• **Instructions to follow**
Starting at the line that contains "Given: Navigate to Integraties in sidebar" and ending at the line that contains "Looking at the", set out those lines of the entries below as a numbered list, leaving out any blank lines and the pictures.

• **Data excerpts**
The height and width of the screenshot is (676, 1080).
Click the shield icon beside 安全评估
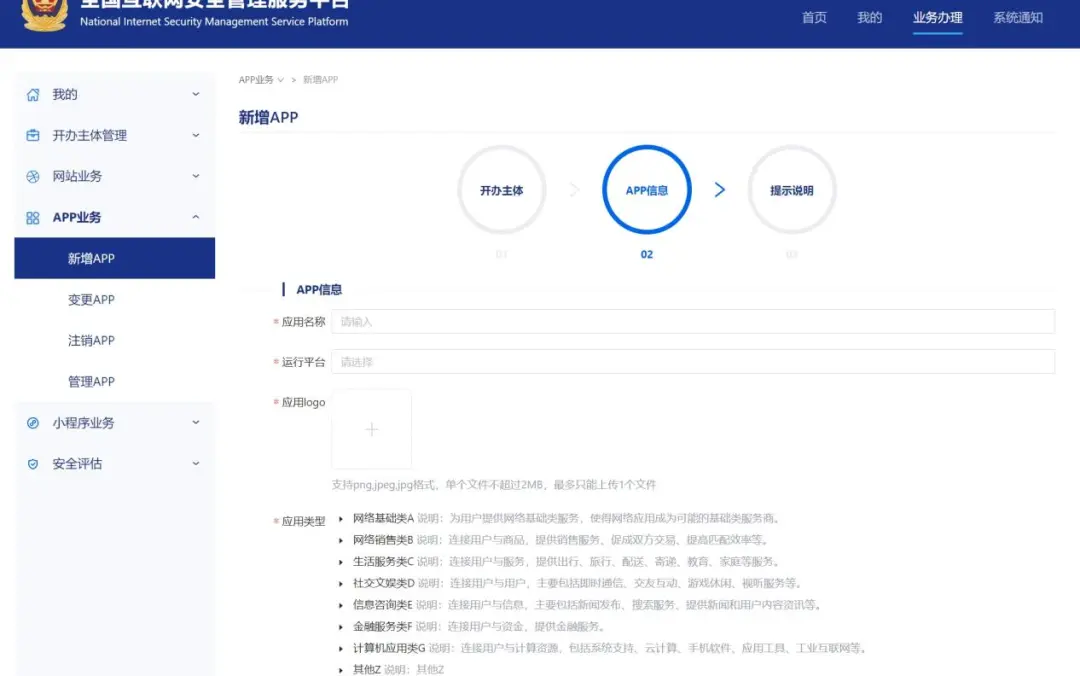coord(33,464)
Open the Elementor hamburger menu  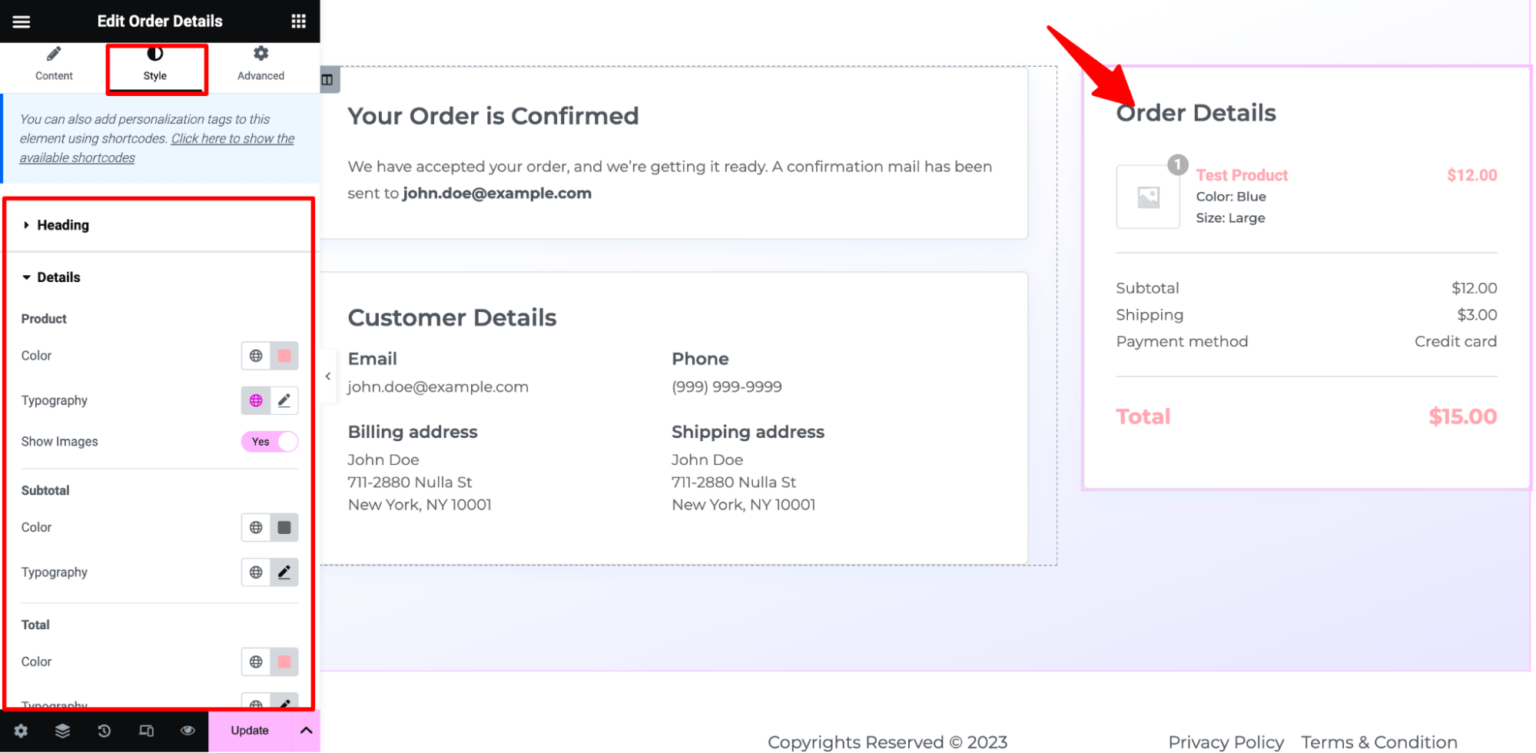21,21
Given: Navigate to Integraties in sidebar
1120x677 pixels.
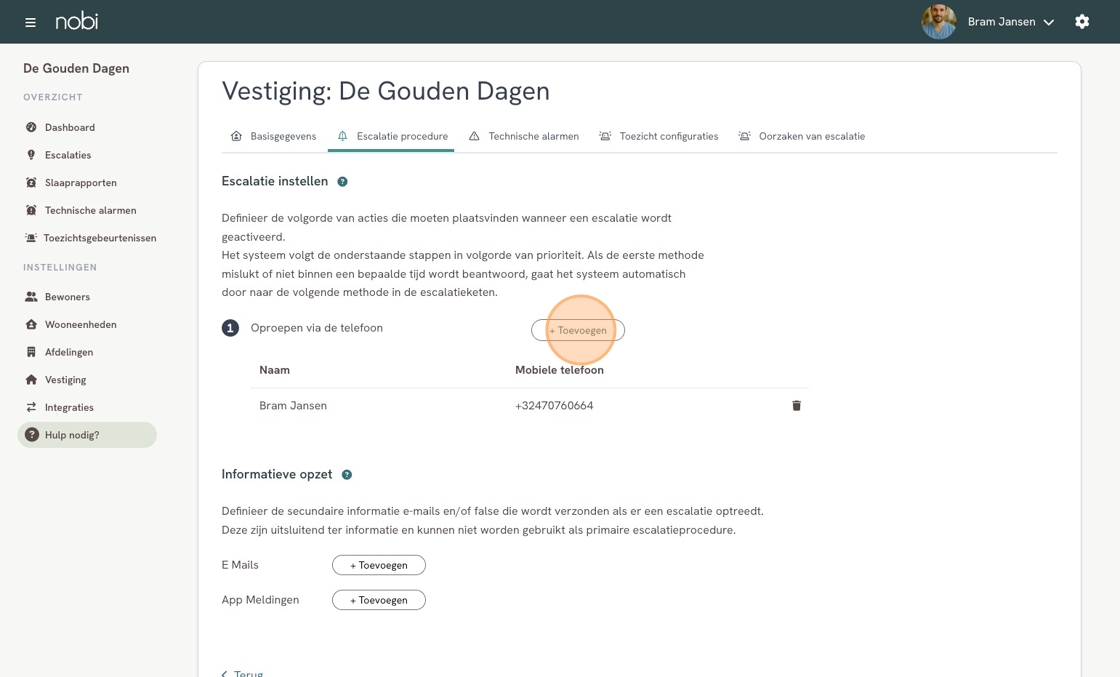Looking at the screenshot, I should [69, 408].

--

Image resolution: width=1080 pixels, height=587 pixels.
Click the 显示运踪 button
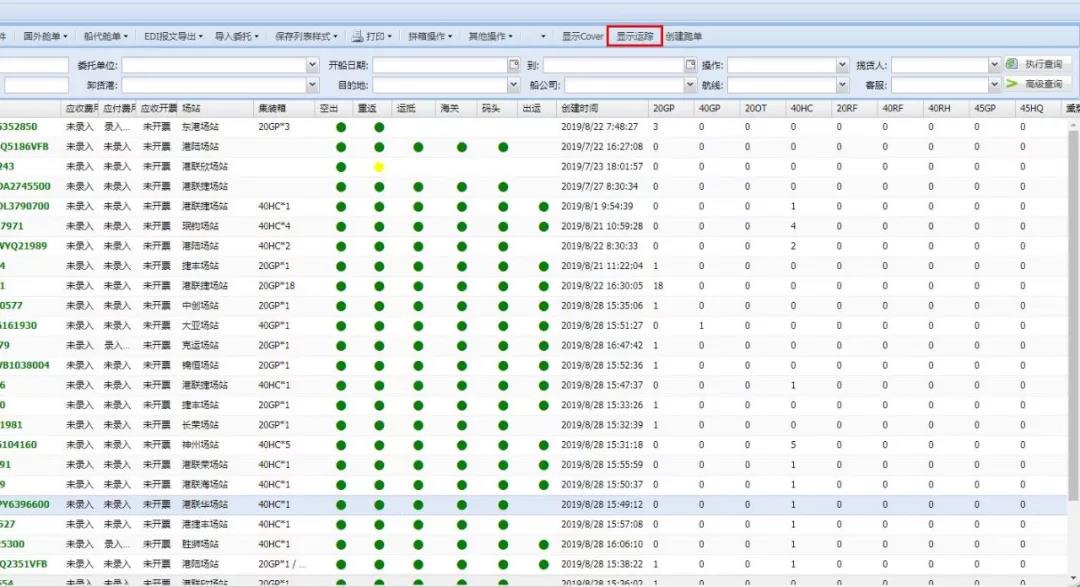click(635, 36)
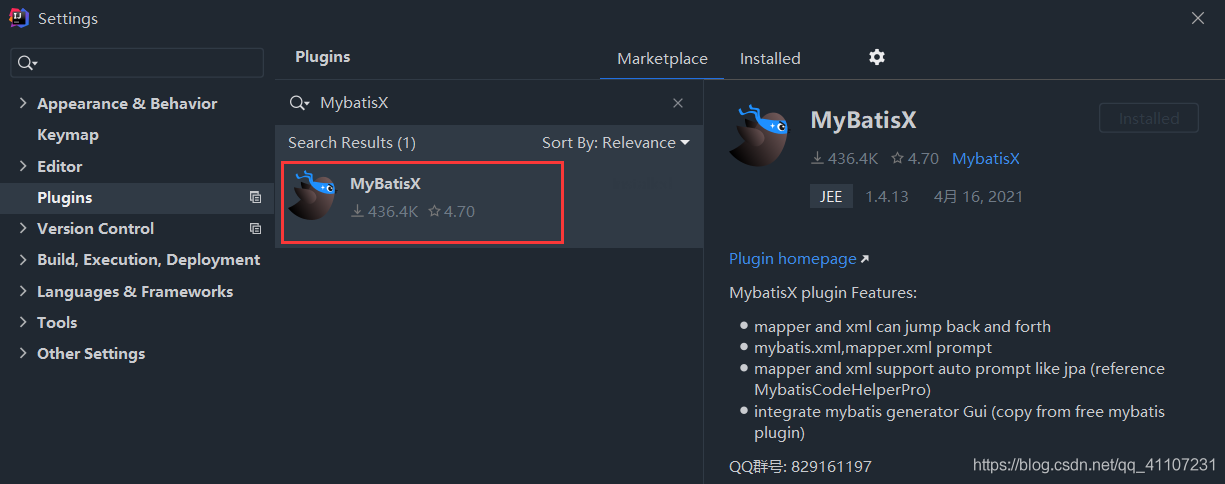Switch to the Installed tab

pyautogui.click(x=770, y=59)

• **Response for this exercise**
1. Given: Navigate to Integraties in sidebar
2. 1120x677 pixels.
3. Looking at the screenshot, I should [69, 408].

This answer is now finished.